**ASSIGNMENT**
Below is some material. Set down exactly the line where "Үйрөнүү (229, 2298)" appears and all lines after it, and stop at the last line.

── INPUT DATA

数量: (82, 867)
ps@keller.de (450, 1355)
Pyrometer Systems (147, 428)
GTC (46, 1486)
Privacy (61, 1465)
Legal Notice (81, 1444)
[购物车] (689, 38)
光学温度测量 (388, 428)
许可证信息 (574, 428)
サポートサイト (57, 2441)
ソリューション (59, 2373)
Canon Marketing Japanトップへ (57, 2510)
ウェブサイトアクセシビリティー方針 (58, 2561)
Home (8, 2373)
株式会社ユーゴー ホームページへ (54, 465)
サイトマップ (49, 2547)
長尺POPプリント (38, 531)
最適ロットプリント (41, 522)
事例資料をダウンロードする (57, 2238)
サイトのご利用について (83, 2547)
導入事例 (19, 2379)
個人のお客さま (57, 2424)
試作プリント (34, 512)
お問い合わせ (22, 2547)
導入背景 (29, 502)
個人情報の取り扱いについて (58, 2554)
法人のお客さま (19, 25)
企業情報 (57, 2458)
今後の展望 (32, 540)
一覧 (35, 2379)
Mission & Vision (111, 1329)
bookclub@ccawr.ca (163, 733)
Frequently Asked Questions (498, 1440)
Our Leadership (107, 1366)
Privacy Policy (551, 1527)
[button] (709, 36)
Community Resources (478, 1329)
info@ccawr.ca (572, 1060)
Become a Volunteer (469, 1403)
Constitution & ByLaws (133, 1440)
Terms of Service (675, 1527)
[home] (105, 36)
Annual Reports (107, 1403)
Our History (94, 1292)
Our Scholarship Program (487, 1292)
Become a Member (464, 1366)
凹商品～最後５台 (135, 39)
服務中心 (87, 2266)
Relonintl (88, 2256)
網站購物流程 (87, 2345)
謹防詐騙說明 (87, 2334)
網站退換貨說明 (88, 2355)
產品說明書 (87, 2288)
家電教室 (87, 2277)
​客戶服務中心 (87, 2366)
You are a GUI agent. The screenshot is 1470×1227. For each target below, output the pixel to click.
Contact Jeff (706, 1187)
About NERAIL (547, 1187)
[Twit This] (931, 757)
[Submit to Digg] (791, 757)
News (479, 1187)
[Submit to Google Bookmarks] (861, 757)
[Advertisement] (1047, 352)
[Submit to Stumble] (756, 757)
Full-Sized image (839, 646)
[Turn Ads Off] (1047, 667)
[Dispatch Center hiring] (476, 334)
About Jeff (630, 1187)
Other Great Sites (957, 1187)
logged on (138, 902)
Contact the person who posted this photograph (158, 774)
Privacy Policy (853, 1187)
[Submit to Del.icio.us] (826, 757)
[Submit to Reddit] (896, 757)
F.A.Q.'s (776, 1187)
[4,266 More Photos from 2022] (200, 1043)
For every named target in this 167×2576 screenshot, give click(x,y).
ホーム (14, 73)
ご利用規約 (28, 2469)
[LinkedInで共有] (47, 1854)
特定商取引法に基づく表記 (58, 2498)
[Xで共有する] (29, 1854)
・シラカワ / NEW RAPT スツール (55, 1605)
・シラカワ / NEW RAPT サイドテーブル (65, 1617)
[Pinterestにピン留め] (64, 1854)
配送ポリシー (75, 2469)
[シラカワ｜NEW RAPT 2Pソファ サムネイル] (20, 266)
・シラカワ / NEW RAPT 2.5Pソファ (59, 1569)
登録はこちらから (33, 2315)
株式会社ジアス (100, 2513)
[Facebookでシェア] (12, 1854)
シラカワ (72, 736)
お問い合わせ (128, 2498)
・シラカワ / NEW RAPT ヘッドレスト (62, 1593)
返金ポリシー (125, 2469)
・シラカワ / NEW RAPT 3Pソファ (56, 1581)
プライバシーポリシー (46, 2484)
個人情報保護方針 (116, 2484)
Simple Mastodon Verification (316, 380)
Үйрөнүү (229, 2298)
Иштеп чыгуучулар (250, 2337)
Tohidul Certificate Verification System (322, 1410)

────

**RESULT FOR THIS TASK**
Үйрөнүү (229, 2298)
Иштеп чыгуучулар (250, 2337)
Tohidul Certificate Verification System (322, 1410)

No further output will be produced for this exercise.